▶ **PROVIDED RECORDS**:
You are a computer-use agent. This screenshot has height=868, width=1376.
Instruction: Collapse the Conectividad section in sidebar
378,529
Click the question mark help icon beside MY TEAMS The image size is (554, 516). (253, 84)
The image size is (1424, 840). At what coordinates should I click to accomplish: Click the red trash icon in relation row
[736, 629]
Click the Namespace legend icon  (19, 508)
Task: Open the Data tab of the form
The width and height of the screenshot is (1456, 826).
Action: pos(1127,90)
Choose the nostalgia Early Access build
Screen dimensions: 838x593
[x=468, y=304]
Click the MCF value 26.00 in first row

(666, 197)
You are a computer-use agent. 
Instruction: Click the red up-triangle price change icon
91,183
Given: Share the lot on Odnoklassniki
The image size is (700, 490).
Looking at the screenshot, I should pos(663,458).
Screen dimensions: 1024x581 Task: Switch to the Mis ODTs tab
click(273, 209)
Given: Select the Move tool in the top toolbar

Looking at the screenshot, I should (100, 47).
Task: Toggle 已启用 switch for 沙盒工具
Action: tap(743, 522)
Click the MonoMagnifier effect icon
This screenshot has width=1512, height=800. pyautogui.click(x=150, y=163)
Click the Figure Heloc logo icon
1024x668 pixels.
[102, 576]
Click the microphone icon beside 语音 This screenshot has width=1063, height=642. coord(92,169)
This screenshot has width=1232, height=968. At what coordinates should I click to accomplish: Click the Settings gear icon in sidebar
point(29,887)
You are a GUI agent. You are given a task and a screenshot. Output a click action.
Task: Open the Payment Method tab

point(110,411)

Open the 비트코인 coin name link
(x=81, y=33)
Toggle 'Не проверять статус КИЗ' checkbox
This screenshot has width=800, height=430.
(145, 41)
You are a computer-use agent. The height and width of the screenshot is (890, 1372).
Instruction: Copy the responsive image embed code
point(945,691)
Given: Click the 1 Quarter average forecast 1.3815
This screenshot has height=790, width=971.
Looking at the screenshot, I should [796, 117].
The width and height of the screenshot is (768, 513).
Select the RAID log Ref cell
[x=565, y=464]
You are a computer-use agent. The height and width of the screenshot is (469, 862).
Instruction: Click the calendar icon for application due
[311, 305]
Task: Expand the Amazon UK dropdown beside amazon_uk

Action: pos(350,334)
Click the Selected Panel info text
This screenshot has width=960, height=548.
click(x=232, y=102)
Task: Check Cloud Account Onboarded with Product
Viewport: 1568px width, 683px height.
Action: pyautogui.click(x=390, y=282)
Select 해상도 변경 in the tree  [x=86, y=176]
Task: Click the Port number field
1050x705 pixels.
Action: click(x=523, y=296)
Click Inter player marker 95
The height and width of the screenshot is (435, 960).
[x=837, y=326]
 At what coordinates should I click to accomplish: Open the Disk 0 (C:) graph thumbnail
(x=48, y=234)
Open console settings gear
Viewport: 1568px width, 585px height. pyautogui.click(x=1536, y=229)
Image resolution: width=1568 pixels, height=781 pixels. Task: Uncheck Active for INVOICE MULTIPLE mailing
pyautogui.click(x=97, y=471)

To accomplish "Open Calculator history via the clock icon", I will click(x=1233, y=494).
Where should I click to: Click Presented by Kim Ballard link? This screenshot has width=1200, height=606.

▶ **WHAT THE TASK ASKS**: Write out all the items above again, changing every "computer-use agent" to "desktop assistant" and leaving everything else the same.

▶ **EXERCISE RESPONSE**:
You are a desktop assistant. This screenshot has height=868, width=1376.
Instruction: Collapse the Conectividad section in sidebar
378,529
Click the question mark help icon beside MY TEAMS The image size is (554, 516). (253, 84)
The image size is (1424, 840). At what coordinates should I click to accomplish: Click the red trash icon in relation row
[736, 629]
Click the Namespace legend icon  (19, 508)
Task: Open the Data tab of the form
The width and height of the screenshot is (1456, 826).
Action: pos(1127,90)
Choose the nostalgia Early Access build
Screen dimensions: 838x593
[x=468, y=304]
Click the MCF value 26.00 in first row

(666, 197)
You are a desktop assistant. 
Instruction: Click the red up-triangle price change icon
91,183
Given: Share the lot on Odnoklassniki
The image size is (700, 490).
Looking at the screenshot, I should pos(663,458).
Screen dimensions: 1024x581 Task: Switch to the Mis ODTs tab
click(273, 209)
Given: Select the Move tool in the top toolbar

Looking at the screenshot, I should (100, 47).
Task: Toggle 已启用 switch for 沙盒工具
Action: tap(743, 522)
Click the MonoMagnifier effect icon
This screenshot has width=1512, height=800. pyautogui.click(x=150, y=163)
Click the Figure Heloc logo icon
1024x668 pixels.
[102, 576]
Click the microphone icon beside 语音 This screenshot has width=1063, height=642. coord(92,169)
This screenshot has width=1232, height=968. At what coordinates should I click to accomplish: Click the Settings gear icon in sidebar
point(29,887)
You are a GUI agent. You are given a task and a screenshot. Output a click action.
Task: Open the Payment Method tab

point(110,411)

Open the 비트코인 coin name link
(x=81, y=33)
Toggle 'Не проверять статус КИЗ' checkbox
This screenshot has width=800, height=430.
(145, 41)
You are a desktop assistant. The height and width of the screenshot is (890, 1372).
Instruction: Copy the responsive image embed code
point(945,691)
Given: Click the 1 Quarter average forecast 1.3815
This screenshot has height=790, width=971.
Looking at the screenshot, I should [796, 117].
The width and height of the screenshot is (768, 513).
Select the RAID log Ref cell
[x=565, y=464]
You are a desktop assistant. The height and width of the screenshot is (469, 862).
Instruction: Click the calendar icon for application due
[311, 305]
Task: Expand the Amazon UK dropdown beside amazon_uk

Action: pos(350,334)
Click the Selected Panel info text
This screenshot has width=960, height=548.
click(x=232, y=102)
Task: Check Cloud Account Onboarded with Product
Viewport: 1568px width, 683px height.
Action: pyautogui.click(x=390, y=282)
Select 해상도 변경 in the tree  [x=86, y=176]
Task: Click the Port number field
1050x705 pixels.
Action: click(x=523, y=296)
Click Inter player marker 95
The height and width of the screenshot is (435, 960).
[x=837, y=326]
 At what coordinates should I click to accomplish: Open the Disk 0 (C:) graph thumbnail
(x=48, y=234)
Open console settings gear
Viewport: 1568px width, 585px height. pyautogui.click(x=1536, y=229)
Image resolution: width=1568 pixels, height=781 pixels. Task: Uncheck Active for INVOICE MULTIPLE mailing
pyautogui.click(x=97, y=471)

To accomplish "Open Calculator history via the clock icon", I will click(x=1233, y=494).
Where should I click to: Click Presented by Kim Ballard link? This screenshot has width=1200, height=606.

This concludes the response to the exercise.